## [Required work]
Continue the forum post below about sorting a pandas data frame by one column and encoding the result as a JSON object, starting after its final sentence.

Reputation: 3084
My goal is to sort the data frame by 1 column and return a json object as efficiently as possible.
For repoduction, please define the following dataframe:
import pandas as pd
import numpy as np
test = pd.DataFrame(data={'a':[np.random.randint(0,100) for i in range(10000)], 'b':[i + np.random.randint(0,100) for i in range(10000)]})
a b
0 74 89
1 55 52
2 53 39
3 26 21
4 69 34
What I need to do is sort by column a
and then encode the output in a json object. I'm taking the basic approach and doing:
test.sort_values('a', ascending=True, inplace=True) # n log n
data = [{}] # 1
for d in test.itertuples(): # n times
to_append = {'id': d.Index, 'data': {'a': d.a, 'b': d.b}} # 3
data.append(to_append) # 1
So is the cost nlogn + n*4? Are there any more efficient ways of doing it?

## [Provided material]

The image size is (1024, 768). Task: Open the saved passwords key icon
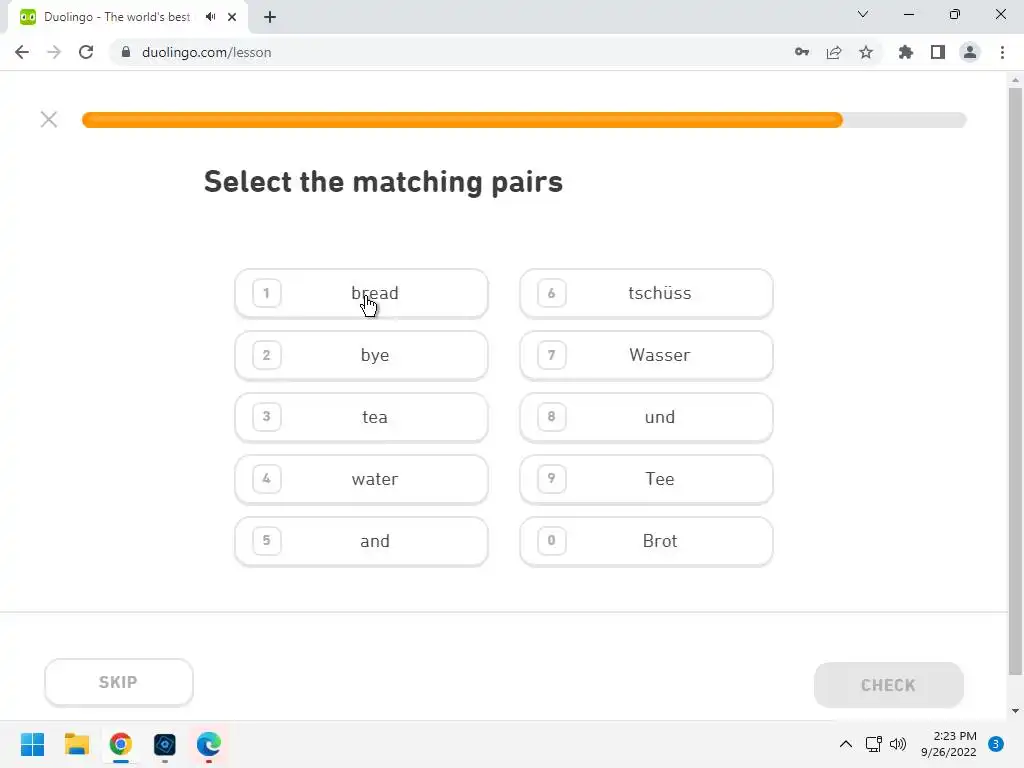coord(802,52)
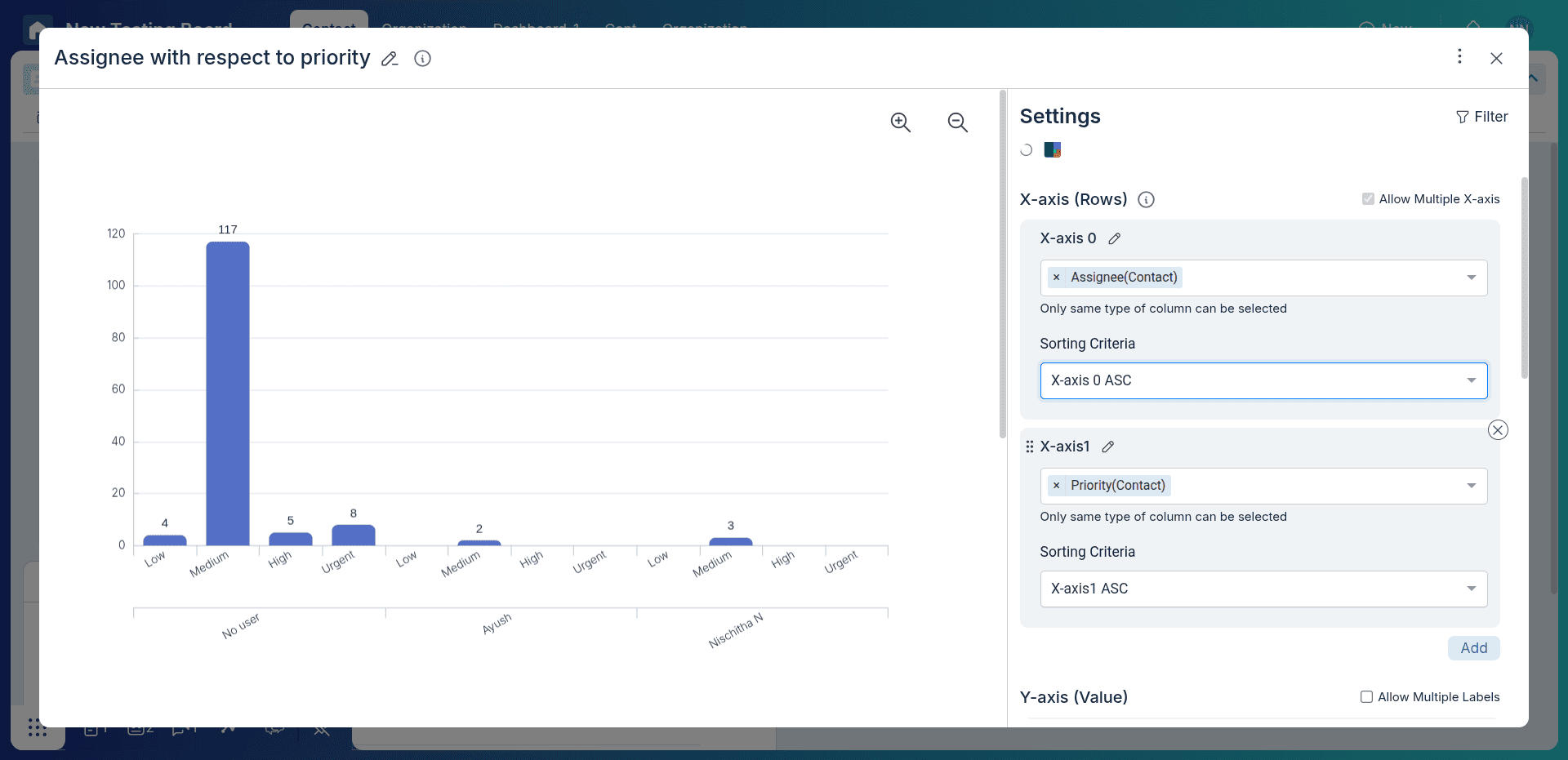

## [Output of the exercise]
Upvotes: 3
Views: 1351
Reputation: 402553
I've noticed that pandas reads and writes JSON slower than pure python. If you're sure of the fact that there are only two columns, you can do something like this:
data = [{'id' : x, 'data' : {'a' : y, 'b' : z}}
for x, (y, z) in zip(test.index, test.values.tolist())]
json.dumps(data)
If you have more columns to worry about, you could do something like:
c = test.columns
data = [{'id' : x, 'data' : dict(zip(c, y))}
for x, *y in zip(test.index, test.values.tolist())]
json.dumps(data)
Or, if you can handle it, do a reset_index
call before saving:
c = test.columns
data = [{'id' : x[0], 'data' : dict(zip(c, x[1:]))}
for x in test.reset_index().values.tolist()]
json.dumps(data)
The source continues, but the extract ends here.